• WORK REQUEST
Which lines in the material below contain the word "will"? Copy each of them.

• DATASET RECORDS
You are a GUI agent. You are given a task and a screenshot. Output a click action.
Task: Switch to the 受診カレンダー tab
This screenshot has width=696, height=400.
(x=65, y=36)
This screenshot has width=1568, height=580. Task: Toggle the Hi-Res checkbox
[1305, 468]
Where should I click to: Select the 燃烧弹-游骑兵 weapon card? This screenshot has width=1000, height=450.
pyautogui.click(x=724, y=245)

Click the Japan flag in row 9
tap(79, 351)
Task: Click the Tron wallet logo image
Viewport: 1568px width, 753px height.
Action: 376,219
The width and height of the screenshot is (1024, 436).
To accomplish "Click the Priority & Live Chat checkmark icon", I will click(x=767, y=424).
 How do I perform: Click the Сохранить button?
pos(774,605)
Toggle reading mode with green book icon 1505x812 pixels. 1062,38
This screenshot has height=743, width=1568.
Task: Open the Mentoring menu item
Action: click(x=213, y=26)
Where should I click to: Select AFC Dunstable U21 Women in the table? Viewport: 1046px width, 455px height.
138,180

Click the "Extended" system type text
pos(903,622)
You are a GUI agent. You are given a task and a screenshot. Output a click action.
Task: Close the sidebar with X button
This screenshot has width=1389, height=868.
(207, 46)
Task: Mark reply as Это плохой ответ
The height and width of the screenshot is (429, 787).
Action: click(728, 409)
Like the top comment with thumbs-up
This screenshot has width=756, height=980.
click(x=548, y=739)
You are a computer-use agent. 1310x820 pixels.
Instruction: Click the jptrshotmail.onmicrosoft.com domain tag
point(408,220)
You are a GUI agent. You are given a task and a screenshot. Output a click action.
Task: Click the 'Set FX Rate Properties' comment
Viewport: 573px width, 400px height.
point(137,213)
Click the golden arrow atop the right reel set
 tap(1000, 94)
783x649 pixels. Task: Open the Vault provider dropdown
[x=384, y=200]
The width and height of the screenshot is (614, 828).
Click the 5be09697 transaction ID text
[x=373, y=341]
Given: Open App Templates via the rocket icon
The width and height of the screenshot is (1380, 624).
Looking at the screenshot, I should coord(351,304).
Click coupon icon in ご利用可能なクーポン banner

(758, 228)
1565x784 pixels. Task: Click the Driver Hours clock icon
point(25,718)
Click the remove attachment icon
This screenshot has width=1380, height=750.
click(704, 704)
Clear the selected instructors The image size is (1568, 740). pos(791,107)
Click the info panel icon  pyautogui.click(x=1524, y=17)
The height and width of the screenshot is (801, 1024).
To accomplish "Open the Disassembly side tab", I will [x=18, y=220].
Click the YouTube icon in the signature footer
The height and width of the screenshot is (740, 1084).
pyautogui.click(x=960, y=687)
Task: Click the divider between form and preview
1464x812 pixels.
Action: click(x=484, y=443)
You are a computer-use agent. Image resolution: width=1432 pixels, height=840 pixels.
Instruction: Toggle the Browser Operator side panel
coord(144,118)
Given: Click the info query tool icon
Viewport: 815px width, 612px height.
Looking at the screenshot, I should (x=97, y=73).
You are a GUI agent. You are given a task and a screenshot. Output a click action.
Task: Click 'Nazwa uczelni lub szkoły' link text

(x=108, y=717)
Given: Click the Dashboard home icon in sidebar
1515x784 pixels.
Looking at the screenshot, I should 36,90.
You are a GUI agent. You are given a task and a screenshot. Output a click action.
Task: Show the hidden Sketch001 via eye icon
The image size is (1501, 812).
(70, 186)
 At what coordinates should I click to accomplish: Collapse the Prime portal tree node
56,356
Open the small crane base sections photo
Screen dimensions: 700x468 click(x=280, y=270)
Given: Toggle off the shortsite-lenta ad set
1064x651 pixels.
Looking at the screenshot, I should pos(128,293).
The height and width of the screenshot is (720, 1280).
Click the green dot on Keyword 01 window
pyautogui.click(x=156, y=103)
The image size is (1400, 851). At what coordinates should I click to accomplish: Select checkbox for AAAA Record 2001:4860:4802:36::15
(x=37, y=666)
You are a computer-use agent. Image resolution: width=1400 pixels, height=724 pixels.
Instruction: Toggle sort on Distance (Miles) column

• YOUR SOLUTION
To accomplish "Click the Priority & Live Chat checkmark icon", I will click(x=767, y=424).
To accomplish "Open the Disassembly side tab", I will [x=18, y=220].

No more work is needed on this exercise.